PROBLEM STATEMENT:
The copy you return should hold only the lines from the top of the data below through the line with "सेवा नियम (491, 1816)", each duplicated exactly and with no pictures.

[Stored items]
● ● ● ● ●
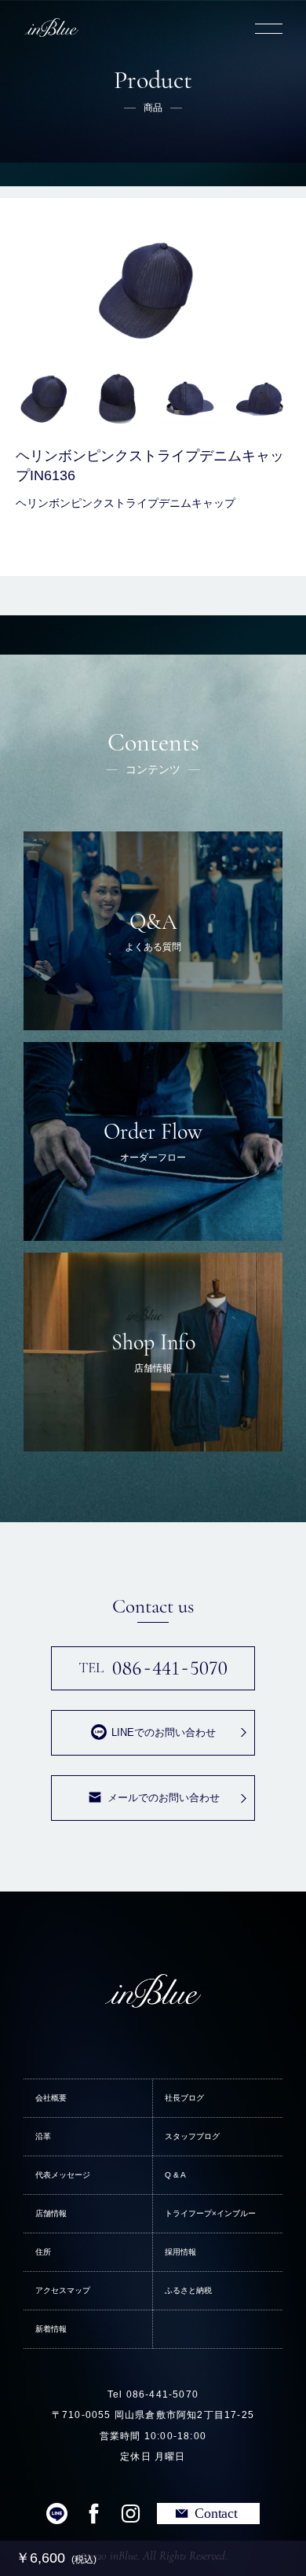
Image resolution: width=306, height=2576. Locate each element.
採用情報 (180, 2252)
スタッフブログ (192, 2136)
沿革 (43, 2136)
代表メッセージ (62, 2175)
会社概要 (51, 2097)
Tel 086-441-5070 (153, 2394)
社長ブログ (184, 2097)
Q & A (175, 2175)
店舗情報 (51, 2213)
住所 (43, 2252)
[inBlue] (51, 27)
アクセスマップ (62, 2290)
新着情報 (51, 2329)
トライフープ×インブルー (210, 2213)
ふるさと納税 (188, 2290)
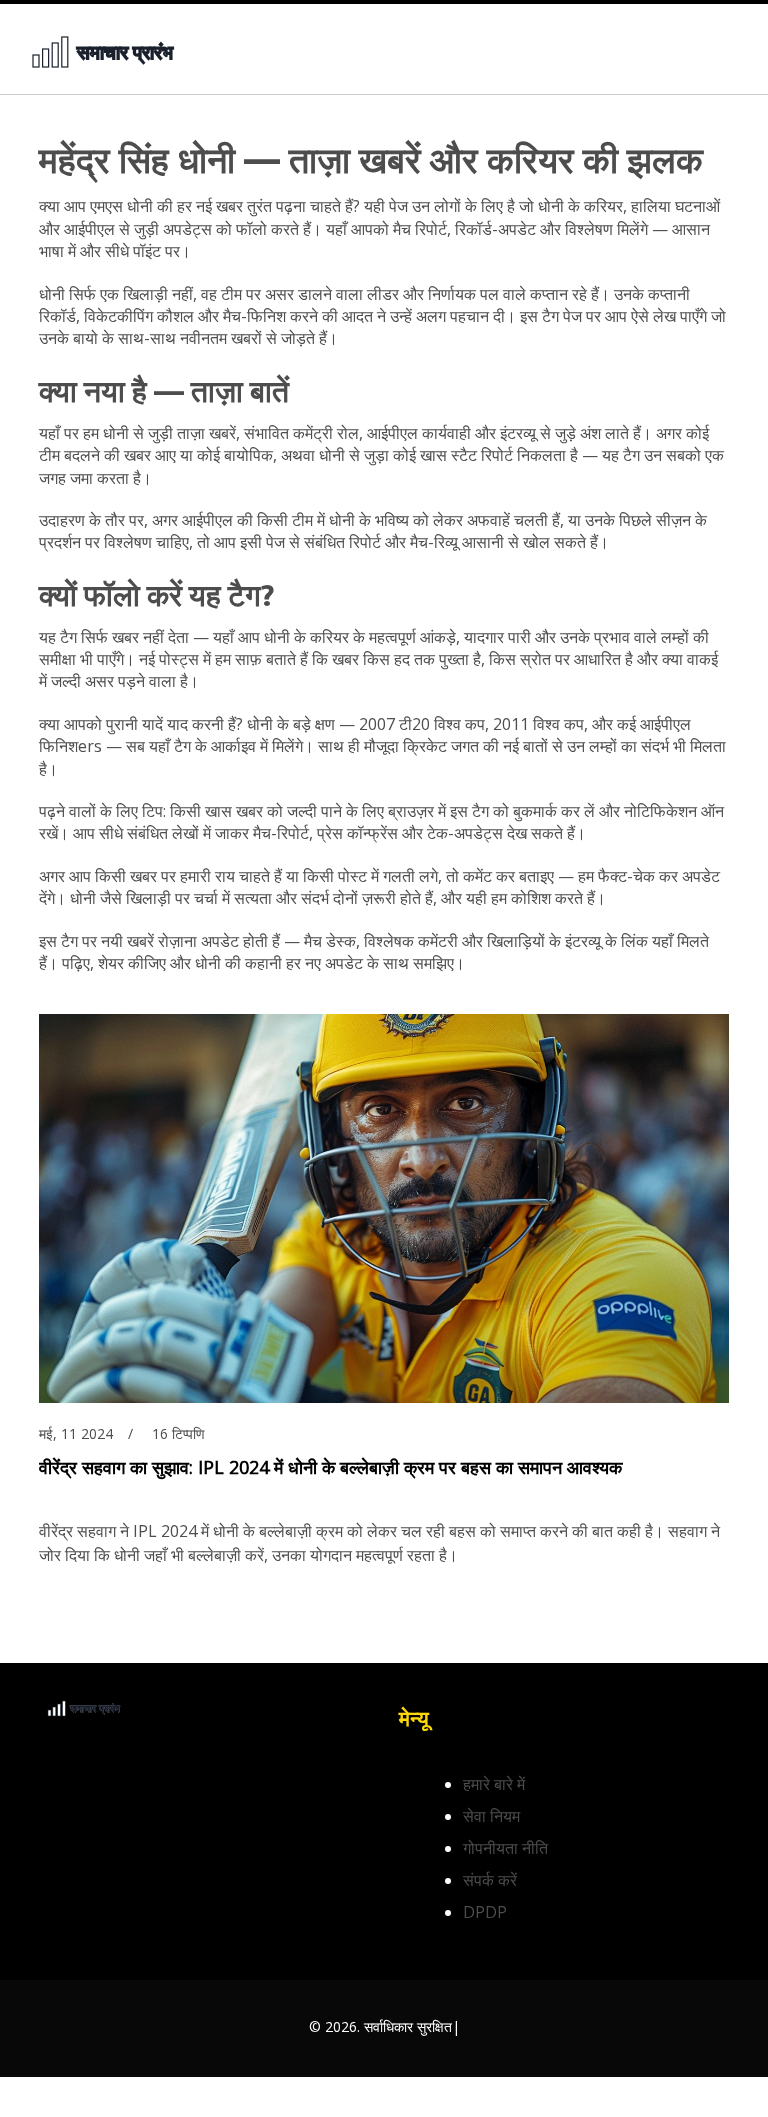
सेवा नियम (491, 1816)
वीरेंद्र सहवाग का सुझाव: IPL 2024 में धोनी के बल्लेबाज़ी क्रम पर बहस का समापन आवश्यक (330, 1467)
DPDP (485, 1912)
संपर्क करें (490, 1880)
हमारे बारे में (494, 1784)
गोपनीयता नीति (505, 1848)
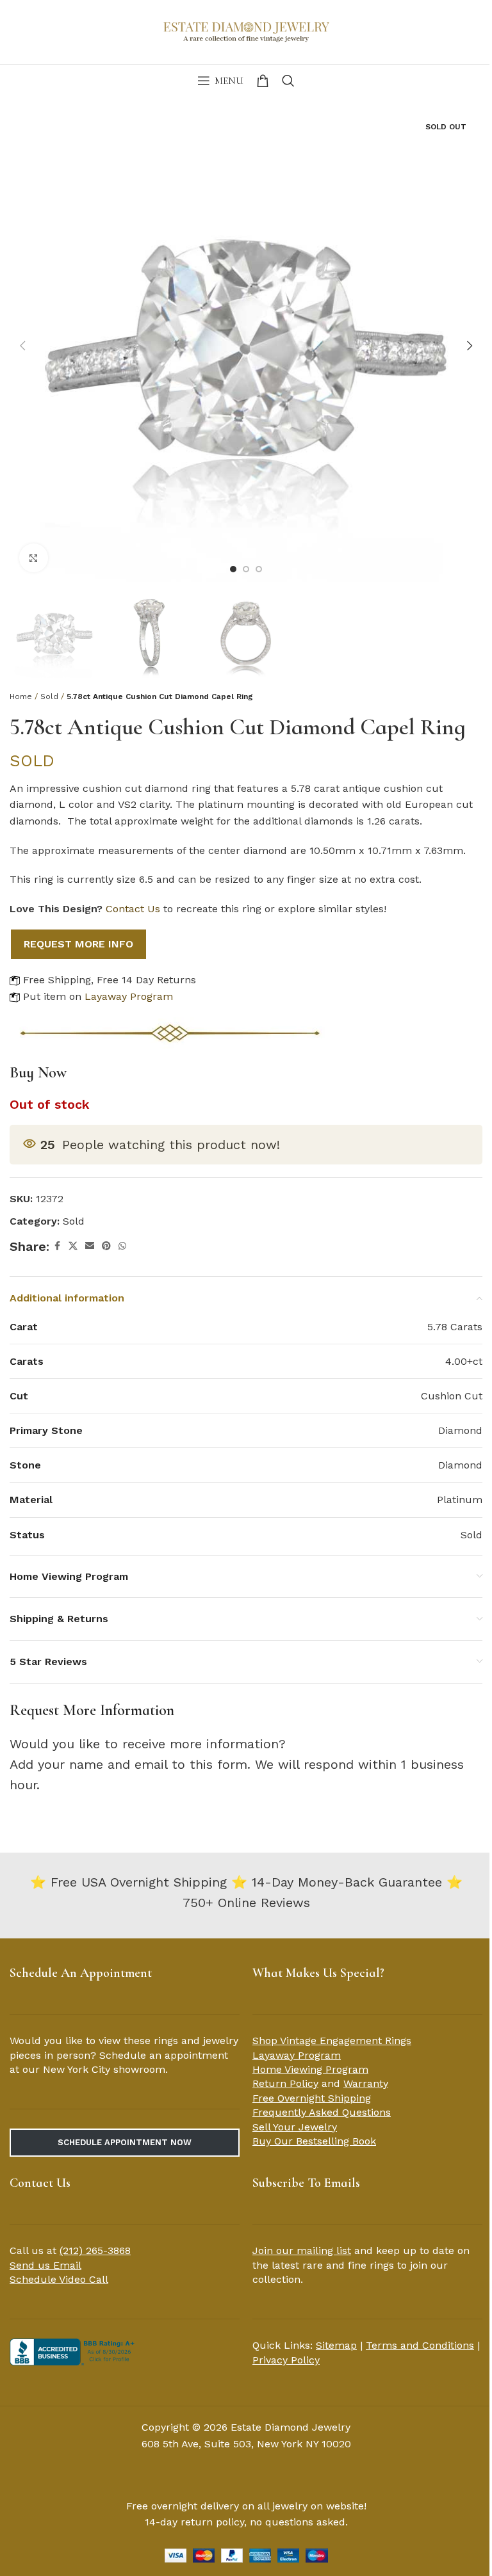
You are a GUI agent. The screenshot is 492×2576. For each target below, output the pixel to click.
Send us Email (45, 2265)
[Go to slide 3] (259, 569)
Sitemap (336, 2345)
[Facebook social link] (57, 1246)
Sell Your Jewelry (294, 2127)
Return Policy (285, 2083)
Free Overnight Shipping (311, 2098)
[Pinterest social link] (106, 1246)
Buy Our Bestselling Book (314, 2141)
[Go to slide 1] (233, 569)
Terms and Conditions (420, 2345)
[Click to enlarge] (33, 557)
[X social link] (73, 1246)
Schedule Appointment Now (125, 2142)
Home (21, 696)
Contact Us (133, 909)
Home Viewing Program (310, 2069)
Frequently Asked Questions (321, 2112)
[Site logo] (246, 30)
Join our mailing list (301, 2250)
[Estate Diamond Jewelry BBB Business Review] (74, 2351)
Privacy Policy (286, 2360)
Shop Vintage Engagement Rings (331, 2040)
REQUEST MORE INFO (78, 944)
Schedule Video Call (59, 2279)
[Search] (288, 80)
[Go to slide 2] (246, 569)
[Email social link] (89, 1246)
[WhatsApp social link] (122, 1246)
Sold (49, 696)
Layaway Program (129, 996)
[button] (22, 345)
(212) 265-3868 (95, 2250)
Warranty (365, 2083)
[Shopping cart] (262, 80)
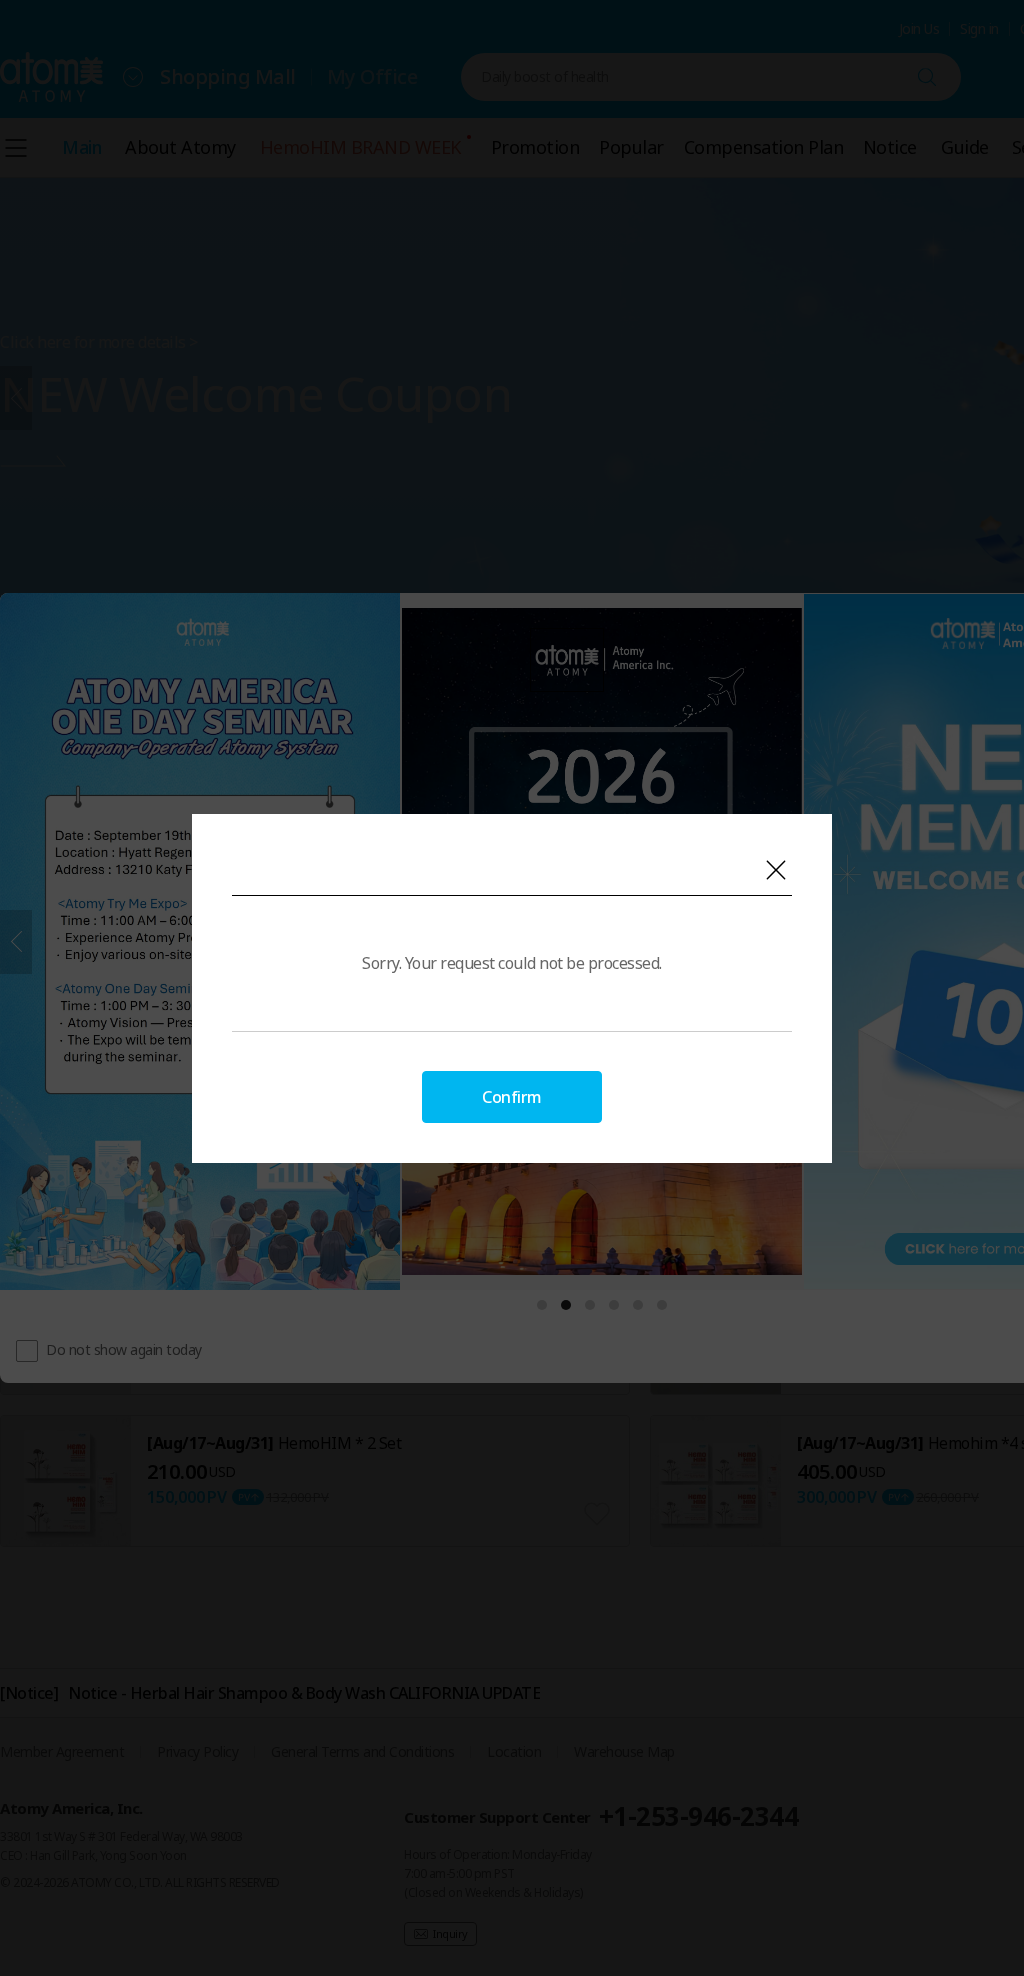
● ● ● ● ●
RESPONSE:
Image resolution: width=306, height=2576. Locate each element.
採用情報 (180, 2252)
スタッフブログ (192, 2136)
沿革 (43, 2136)
代表メッセージ (62, 2175)
会社概要 (51, 2097)
Tel 086-441-5070 (153, 2394)
社長ブログ (184, 2097)
Q & A (175, 2175)
店舗情報 (51, 2213)
住所 (43, 2252)
[inBlue] (51, 27)
アクセスマップ (62, 2290)
新着情報 (51, 2329)
トライフープ×インブルー (210, 2213)
ふるさと納税 (188, 2290)
सेवा नियम (491, 1816)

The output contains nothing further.